Task instructions
a - From the Brexit article, quote the passage between "With just 17" and "the United Kingdom.", inclusive.
b - In the Brexit article, in which city did the late-night talks between May and Juncker take place?

Text for analysis
British Prime Minister Theresa May Secures New Terms On Brexit

British Prime Minister Theresa May has reached a deal to revise the terms of the United Kingdom’s withdrawal from the European Union, known as "Brexit." Now, she must convince the British Parliament to support the new terms.

Following late night talks in Strasbourg, France with European Commission President Jean-Claude Juncker, Prime Minister May emerged to announce a series of changes designed to put an end to the tortuous negotiations that have defined the United Kingdom’s exit from the 28-country trading bloc. But it’s not yet clear whether the new wording will be enough for the British Parliament to sign off on the plan.

"The choice is clear: it is this deal, or Brexit may not happen at all," Juncker said at a joint news conference. "Let’s bring the U.K.’s withdrawal to an orderly end. We owe it to history."

For her part, May appealed to Parliament -- where her Conservative Party is bitterly divided -- to support the new deal in a crunch vote to be held on Tuesday of this week.

"Now is the time to come together, to back this improved Brexit deal, and to deliver on the instruction of the British people," she said.

With just 17 days left until the United Kingdom’s scheduled departure date, talks have been stuck on the same issue that has blocked progress for the past year: the backup plan intended to ensure there’s never any need for customs checks at the land border between Ireland and the United Kingdom.

Available data
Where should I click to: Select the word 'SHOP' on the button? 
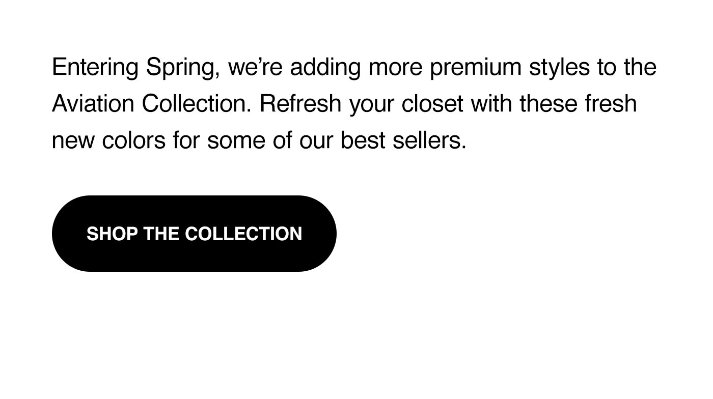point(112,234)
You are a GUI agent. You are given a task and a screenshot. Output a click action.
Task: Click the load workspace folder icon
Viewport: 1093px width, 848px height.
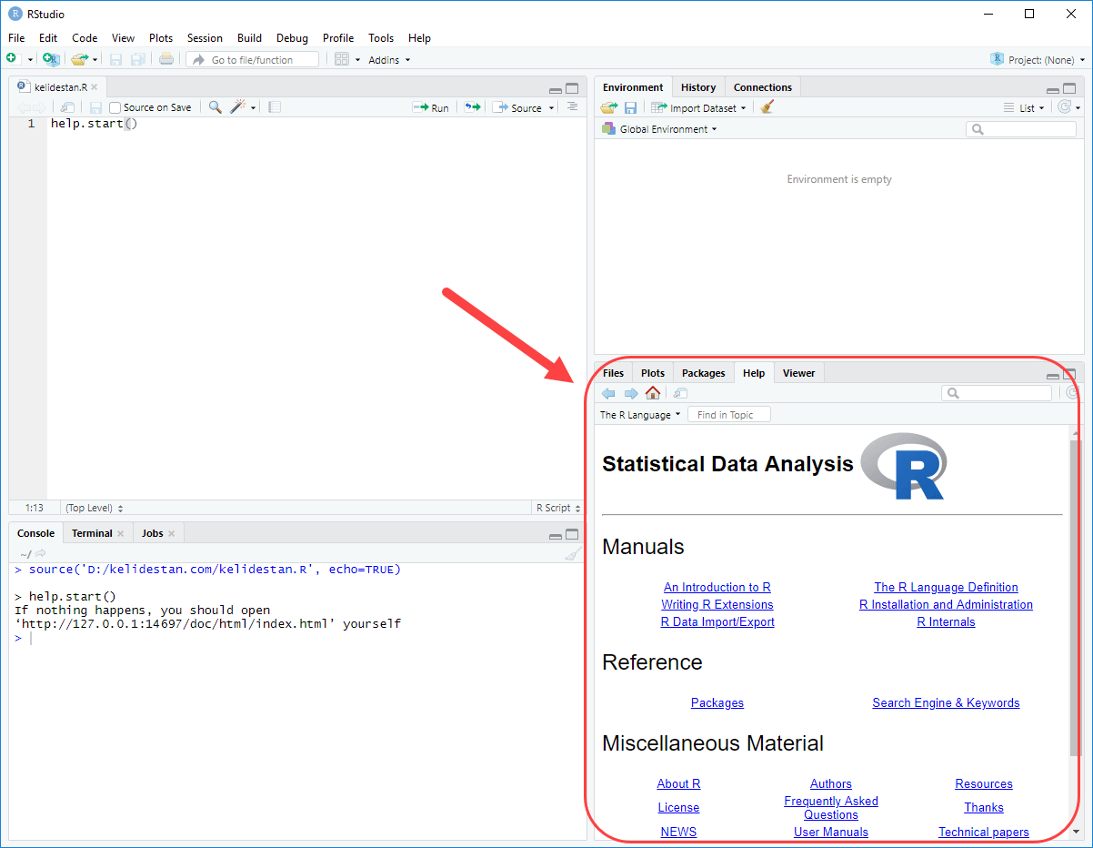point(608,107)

---

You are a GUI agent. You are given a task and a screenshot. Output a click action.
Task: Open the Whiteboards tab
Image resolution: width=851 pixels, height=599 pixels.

Solutions for each task
a -
With just 17 days left until the United Kingdom’s scheduled departure date, talks have been stuck on the same issue that has blocked progress for the past year: the backup plan intended to ensure there’s never any need for customs checks at the land border between Ireland and the United Kingdom.

b - Strasbourg, France